WHAT TO DO: Pull out every line of the listing that contains the string "button", matching case exactly.

○ ○ ○ ○ ○

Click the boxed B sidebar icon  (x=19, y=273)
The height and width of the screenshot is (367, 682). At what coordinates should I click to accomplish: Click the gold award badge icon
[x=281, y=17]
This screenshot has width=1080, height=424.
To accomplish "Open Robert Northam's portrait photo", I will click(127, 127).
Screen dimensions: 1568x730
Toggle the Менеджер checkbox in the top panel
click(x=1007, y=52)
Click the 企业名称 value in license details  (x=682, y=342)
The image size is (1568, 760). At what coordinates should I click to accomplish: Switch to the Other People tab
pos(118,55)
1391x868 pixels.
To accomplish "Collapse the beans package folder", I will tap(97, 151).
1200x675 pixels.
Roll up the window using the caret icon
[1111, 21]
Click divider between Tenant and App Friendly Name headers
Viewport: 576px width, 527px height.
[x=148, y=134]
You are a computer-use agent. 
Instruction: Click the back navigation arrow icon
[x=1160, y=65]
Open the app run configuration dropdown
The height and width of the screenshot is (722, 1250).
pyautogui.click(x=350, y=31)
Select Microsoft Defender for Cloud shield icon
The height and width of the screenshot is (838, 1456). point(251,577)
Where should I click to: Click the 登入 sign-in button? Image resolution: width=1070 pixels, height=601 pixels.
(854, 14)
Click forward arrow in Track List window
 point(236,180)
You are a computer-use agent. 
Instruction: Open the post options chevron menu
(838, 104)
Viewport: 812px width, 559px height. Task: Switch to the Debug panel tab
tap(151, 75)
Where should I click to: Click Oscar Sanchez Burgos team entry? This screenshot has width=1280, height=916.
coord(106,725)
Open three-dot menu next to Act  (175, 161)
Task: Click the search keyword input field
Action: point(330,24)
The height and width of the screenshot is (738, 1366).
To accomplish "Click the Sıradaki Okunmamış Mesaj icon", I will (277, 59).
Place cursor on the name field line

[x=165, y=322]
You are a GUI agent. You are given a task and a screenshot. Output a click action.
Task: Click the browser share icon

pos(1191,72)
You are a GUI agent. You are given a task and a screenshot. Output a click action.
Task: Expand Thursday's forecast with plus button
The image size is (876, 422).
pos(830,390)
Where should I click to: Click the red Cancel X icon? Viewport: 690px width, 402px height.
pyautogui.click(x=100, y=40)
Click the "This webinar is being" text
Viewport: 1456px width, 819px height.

○ ○ ○ ○ ○

EXERCISE SOLUTION:
Where should I click to: Click the 登入 sign-in button? Image resolution: width=1070 pixels, height=601 pixels.
Task: Expand Thursday's forecast with plus button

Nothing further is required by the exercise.